> [SELECTED PASSAGE]:
□ □ □ □ □ □ □

Related Topics:Censorship is the control of speech and other forms of human expression. In many (but not all) cases, it is exercised by governing bodies. The visible motive of censorship is often to stabilize or improve the society that the government would have control over. It is most commonly applied to acts that occur in public circumstances, and most formally involves the suppression of ideas by criminalizing or regulating expression. Furthermore, discussion of censorship often includes less formal means of controlling perceptions by excluding various ideas from mass communication. What is censored may range from specific words to entire concepts and it may be influenced by value systems.
Sanitization (removal) and whitewashing are almost interchangeable terms that refer to a particular form of censorship via omission, which seeks to "clean up" the portrayal of particular issues and/or facts that are already known, but that may be in conflict with the point of view of the censor. Some may consider extreme political correctness to be related, as a socially-imposed (rather than governmentally imposed) type of restriction, which, if taken to extremes, may qualify as self-censorship.
An early published reference to the term "whitewash" dates back to 1762 in a Boston Evening Post article. In 1800 the word was used publicly in a political context, when a Philadelphia Aurora editorial said that "if you do not whitewash President Adams speedily, the Democrats, like swarms of flies, will bespatter him all over, and make you both as speckled as a dirty wall, and as black as the devil."

□ □ □ □ □ □ □

> [COLLECTED DATA]:
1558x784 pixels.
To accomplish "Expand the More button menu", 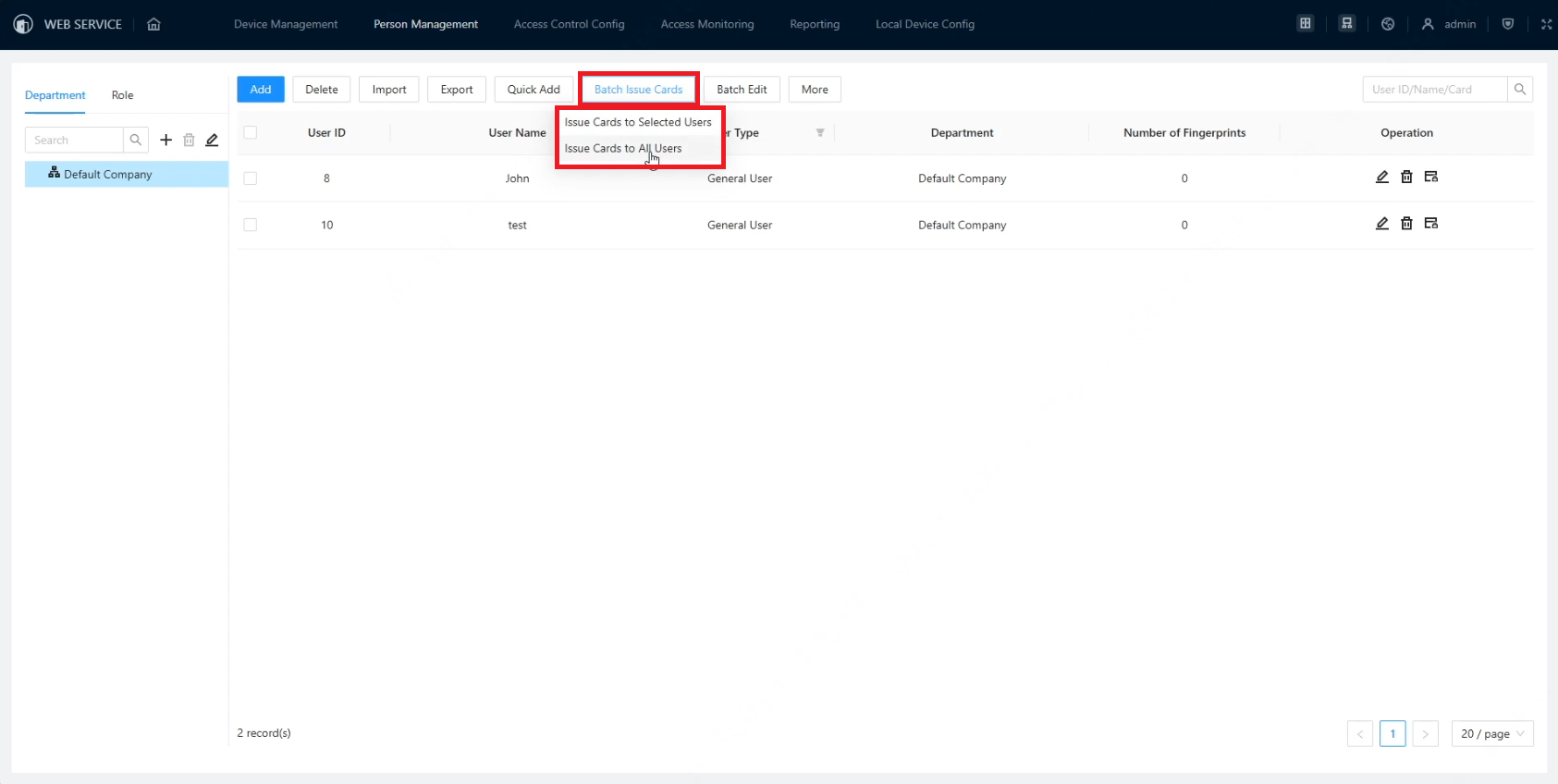I will pos(815,89).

□ □ □ □ □ □ □

> [WHAT IS NEEDED]: Duplicate the censorship text from "Sanitization (removal) and" up to and including "qualify as self-censorship.".

> [RESPONSE TO THE EXERCISE]:
Sanitization (removal) and whitewashing are almost interchangeable terms that refer to a particular form of censorship via omission, which seeks to "clean up" the portrayal of particular issues and/or facts that are already known, but that may be in conflict with the point of view of the censor. Some may consider extreme political correctness to be related, as a socially-imposed (rather than governmentally imposed) type of restriction, which, if taken to extremes, may qualify as self-censorship.